• Work instructions: Write out word for word the part of the creative arts therapy text below that runs from "Art therapy is" up to and including "of his patients.".

• Text excerpt:
= Beginning of Section =
Creative arts therapy programs are fairly recent additions to the health care field. Although many theories of mental and physical therapy have existed for centuries, it has been only in the last 90 years or so that health care professionals have truly realized the healing powers of music, art, dance, and other forms of artistic self-expression.

Art therapy is based on the idea that people who cannot discuss their problems with words must have another outlet for self-expression. In the early 1900s, psychiatrists began to look more closely at their patients' artwork, realizing that there could be links between the emotional or psychological illness and the arts. Sigmund Freud even did some preliminary research into the artistic expression of his patients.

In the 1930s, art educators discovered that children often expressed their thoughts better with pictures and role-playing than they did through verbalization. Children often do not know the words they need to explain how they feel or how to make their needs known to adults. Researchers began to look into art as a way to treat children who were traumatized by abuse, neglect, illness, or other physical or emotional disabilities.

During and after World War II, the Department of Veterans Affairs (VA) developed and organized various art, music, and dance activities for patients in VA hospitals. These activities had a dramatic effect on the physical and mental well-being of World War II veterans, and creative arts therapists began to help treat and rehabilitate patients in other health care settings.

Because of early breakthroughs with children and veterans, the number of arts therapists has increased greatly over the past few decades, and the field has expanded to include drama, psychodrama, and poetry, in addition to the original areas of music, art, and dance. Today, creative arts therapists work with diverse populations of patients in a wide range of facilities, and they focus on the specific needs of a vast spectrum of disorders and disabilities. Colleges and universities offer degree programs in many types of therapies, and national associations for registering and certifying creative arts therapists work to monitor training programs and to ensure the professional integrity of the therapists working in the various fields.
= End of Section =
• Supplied entries:
= Beginning of Section =
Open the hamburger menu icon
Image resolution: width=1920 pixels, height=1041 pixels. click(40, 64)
= End of Section =
= Beginning of Section =
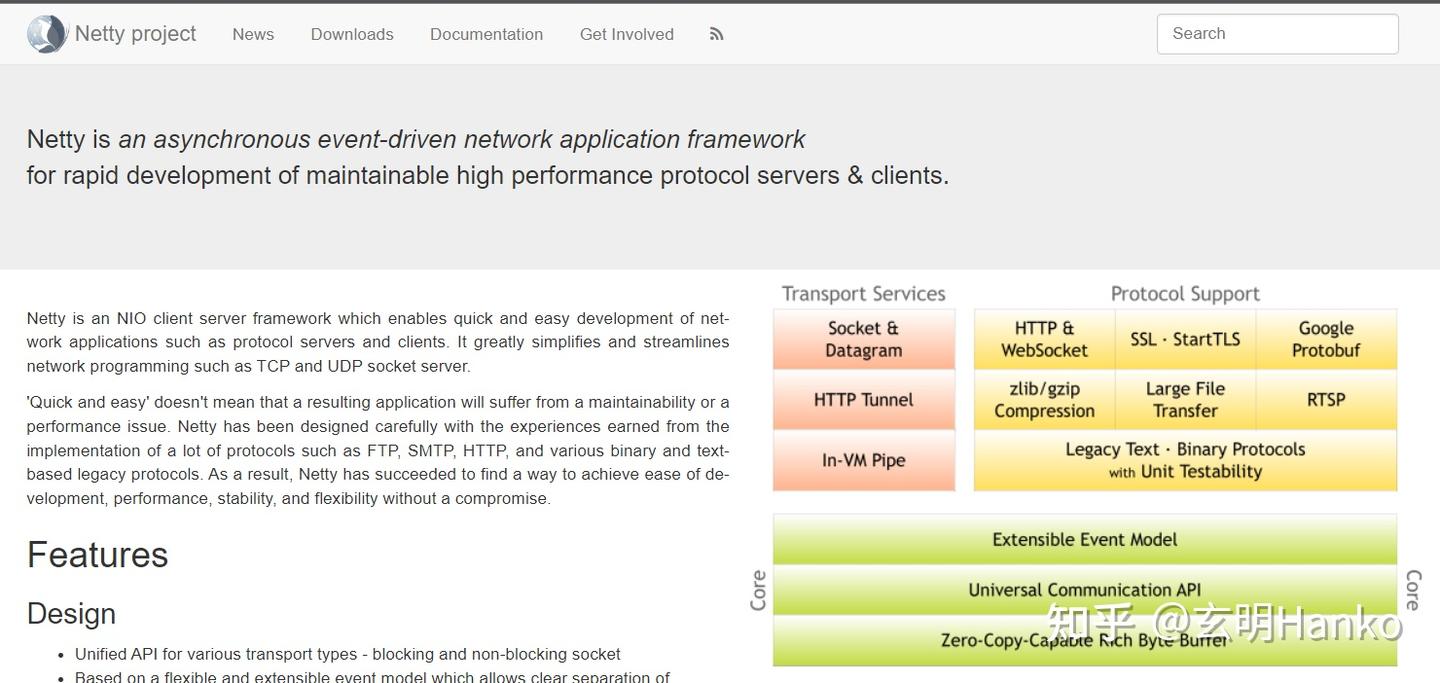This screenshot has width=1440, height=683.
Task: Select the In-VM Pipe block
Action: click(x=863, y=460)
= End of Section =
• Response below:
Art therapy is based on the idea that people who cannot discuss their problems with words must have another outlet for self-expression. In the early 1900s, psychiatrists began to look more closely at their patients' artwork, realizing that there could be links between the emotional or psychological illness and the arts. Sigmund Freud even did some preliminary research into the artistic expression of his patients.